Rwanda: Varsities Urged to Embrace Artificial Intelligence Technologies

The Minister of Education, Valentine Uwamariya has said that the universities that do not keep in tandem with the pace of growth of Information Technology (IT) and new development in Artificial Intelligence (AI) will be considered as universities of yesterday, as their students are already well-versed in these technologies.

She delivered the remarks during the opening session of the 14th Inter-University Council for East Africa (IUCEA) Annual Conference and Meeting on June 27, which is being held under the theme “The Future of Higher Education in the Age of Data Science and Artificial Intelligence.”

Uwamariya noted that the technological advancement mainly ushered by the fourth industrial revolution has rendered several academic theories obsolete, hence it is crucial that academia quickly work out strategies to remain relevant and ensure that learning is enjoyable.

“I, therefore, challenge us to think and rethink our approaches and the innovativeness of our universities, our research capacities, and our approaches to handling new caliber learners,” she said.

The advancement of AI and data science has brought about a paradigm shift in how youth are educated and the skills and knowledge needed to succeed in the 21st century, the Minister said.

She noted that the higher education landscape is rapidly evolving due to the influence of AI, virtual reality, and data science, declaring that the use of the technologies can improve efficiency, effectiveness, and informed decision-making across all aspects of higher education–from students learning and retention to financial management and institutional planning.

Uwamariya highlighted the benefits for students, such as personalised learning and tutoring beyond the classroom, improved access to high-quality education through quick responses to generic and repetitive questions, and enhanced opportunities for tutors to personalise lessons and enhance their scientific research.

“The future of higher education is bright if we are prepared for these emerging trends.

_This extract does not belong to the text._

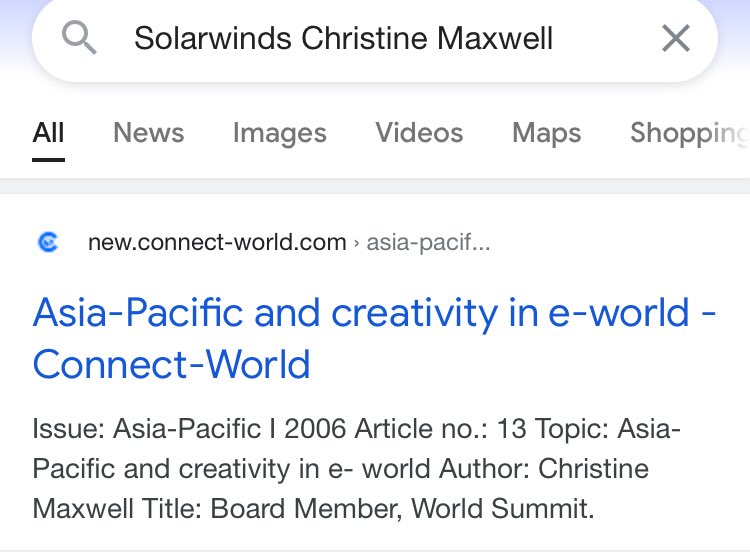Click the breadcrumb chevron after connect-world.com

click(x=356, y=243)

We need to evolve, learn and unlearn for us to succeed,” she emphasised.

Prof Gaspard Banyankimbona, Executive Secretary of IUCEA, urged the universities to adapt their methodologies to equip students with the necessary skills required in the rapidly evolving job market.

He stressed that embracing AI and new technologies is not merely an option for universities but rather a crucial survival issue, declaring that today’s students are interested in acquiring hands-on skills, and failure to provide such practical knowledge will result in students seeking alternatives elsewhere.